Week 4-Hate Speech Detection on Social Media

Ege Çınar
bbm406f19
Published in
2 min readDec 22, 2019

Team Members: Ege ÇINAR, Gökhan ÖZELOĞLU, Yiğit Barkın ÜNAL

Last week we have discussed the Naive Bayes Classifier and explained why it’s convenient to use it. This week we first preprocessed our twitter data and then we have implemented our model and got our first results.

We had twitter mentions, hashtags, HTTP links and emojis in our twitter data. We discarded those parts of the tweets and used the resulting dataset in our Multinomial Naive Bayes model

Stop words are commonly used words in a language such as the, is, are, on. They are usually discarded because they appear so frequently and we can focus on the important words instead.

N-gram means we group n adjacent words together to discover if they are more meaningful with the adjacent words.

TF-IDF is an acronym meaning Term Frequency — Inverse Document Frequency. It is a technique used to understand how important a word is in a document.

The dataset we use has three different labels which are hate, offensive, and neither. We used three different feature extraction techniques. These are n-gram, stop words and TF-IDF. We also experimented with 2-gram, 3-gram, and 4-grams.

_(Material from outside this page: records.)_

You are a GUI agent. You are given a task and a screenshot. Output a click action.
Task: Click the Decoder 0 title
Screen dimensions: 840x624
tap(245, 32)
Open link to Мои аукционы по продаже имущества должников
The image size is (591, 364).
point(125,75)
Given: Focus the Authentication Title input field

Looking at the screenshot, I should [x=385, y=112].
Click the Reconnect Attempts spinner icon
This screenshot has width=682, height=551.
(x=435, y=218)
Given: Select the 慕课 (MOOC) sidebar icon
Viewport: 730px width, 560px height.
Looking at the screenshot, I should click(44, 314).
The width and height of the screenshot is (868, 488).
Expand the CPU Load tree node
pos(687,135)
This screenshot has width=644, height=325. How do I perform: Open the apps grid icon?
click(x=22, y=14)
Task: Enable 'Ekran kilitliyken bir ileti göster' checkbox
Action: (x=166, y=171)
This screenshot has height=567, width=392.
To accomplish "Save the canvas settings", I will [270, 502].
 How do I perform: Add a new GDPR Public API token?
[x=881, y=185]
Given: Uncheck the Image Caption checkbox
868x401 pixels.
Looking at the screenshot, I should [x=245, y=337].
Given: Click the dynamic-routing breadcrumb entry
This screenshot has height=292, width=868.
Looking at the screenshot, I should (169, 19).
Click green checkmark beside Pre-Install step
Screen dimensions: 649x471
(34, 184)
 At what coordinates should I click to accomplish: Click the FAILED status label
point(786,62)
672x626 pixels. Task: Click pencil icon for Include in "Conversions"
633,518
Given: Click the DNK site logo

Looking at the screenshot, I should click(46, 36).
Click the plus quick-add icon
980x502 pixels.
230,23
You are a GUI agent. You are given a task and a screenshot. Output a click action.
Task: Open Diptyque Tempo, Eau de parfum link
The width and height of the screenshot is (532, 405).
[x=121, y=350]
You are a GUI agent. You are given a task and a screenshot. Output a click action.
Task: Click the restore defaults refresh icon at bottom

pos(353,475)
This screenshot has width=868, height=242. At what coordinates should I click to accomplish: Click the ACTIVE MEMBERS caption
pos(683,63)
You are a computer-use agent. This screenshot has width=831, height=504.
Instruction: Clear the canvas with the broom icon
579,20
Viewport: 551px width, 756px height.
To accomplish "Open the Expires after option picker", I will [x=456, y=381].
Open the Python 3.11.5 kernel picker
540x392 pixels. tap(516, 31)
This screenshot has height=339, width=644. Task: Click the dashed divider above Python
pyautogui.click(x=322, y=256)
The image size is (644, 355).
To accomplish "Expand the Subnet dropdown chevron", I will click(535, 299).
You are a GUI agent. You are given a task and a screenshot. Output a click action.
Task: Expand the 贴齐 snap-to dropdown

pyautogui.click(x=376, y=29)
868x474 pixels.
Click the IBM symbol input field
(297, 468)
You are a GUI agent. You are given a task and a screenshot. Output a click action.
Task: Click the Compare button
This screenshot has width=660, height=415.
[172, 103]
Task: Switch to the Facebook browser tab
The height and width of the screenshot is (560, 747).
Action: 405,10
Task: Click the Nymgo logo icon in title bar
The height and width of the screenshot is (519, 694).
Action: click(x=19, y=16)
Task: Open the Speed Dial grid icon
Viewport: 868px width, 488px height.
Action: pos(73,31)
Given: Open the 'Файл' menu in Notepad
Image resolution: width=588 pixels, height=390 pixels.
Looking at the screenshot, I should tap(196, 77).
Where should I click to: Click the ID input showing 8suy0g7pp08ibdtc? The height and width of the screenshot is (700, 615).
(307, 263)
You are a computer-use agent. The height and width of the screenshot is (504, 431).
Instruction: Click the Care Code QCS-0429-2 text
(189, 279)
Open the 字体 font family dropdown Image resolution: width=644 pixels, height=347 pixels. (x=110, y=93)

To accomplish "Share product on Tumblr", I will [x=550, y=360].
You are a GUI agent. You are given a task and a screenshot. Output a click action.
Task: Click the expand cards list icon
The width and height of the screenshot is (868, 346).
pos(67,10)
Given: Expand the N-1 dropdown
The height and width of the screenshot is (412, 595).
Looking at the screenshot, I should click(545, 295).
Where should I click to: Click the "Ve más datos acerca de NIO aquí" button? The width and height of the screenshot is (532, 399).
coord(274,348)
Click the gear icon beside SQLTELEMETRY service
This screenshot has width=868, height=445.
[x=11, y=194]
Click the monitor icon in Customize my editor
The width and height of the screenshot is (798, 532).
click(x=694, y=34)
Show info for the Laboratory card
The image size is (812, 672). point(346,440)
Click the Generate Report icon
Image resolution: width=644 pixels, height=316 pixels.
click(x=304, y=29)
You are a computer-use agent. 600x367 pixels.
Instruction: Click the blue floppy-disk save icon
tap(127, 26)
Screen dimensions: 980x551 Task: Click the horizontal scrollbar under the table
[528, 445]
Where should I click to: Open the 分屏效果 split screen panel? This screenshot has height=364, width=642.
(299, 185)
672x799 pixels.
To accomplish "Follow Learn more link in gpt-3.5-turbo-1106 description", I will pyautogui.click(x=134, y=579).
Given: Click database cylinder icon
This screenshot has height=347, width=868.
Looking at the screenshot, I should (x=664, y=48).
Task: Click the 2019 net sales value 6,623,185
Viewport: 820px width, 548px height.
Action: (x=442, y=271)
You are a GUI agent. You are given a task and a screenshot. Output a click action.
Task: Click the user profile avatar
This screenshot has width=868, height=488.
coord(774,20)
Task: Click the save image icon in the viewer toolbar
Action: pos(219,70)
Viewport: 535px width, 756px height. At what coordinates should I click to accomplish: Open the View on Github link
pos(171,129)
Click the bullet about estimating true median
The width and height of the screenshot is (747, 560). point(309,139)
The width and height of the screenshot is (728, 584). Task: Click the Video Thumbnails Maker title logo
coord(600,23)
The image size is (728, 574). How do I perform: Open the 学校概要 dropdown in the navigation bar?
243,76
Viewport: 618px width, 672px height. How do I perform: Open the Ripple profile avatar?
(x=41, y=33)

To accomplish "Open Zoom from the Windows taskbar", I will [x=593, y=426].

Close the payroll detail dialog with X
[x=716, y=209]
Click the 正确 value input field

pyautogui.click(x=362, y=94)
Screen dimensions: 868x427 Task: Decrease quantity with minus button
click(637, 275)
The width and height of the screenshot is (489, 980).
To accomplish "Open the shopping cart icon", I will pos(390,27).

We had problems with memory while storing the text in an array. Hence we decreased the size of our data by ignoring words that have documentation frequencies are lower than 0.0005 for 2-gram, 3-gram, and 4-gram. We have split data into test and training 30% and 70% respectively. These are our results.

We had the best accuracy with unigrams. The reason for this could be the length of the tweets which are relatively shorter.

That’s it for today. See you again in the upcoming weeks.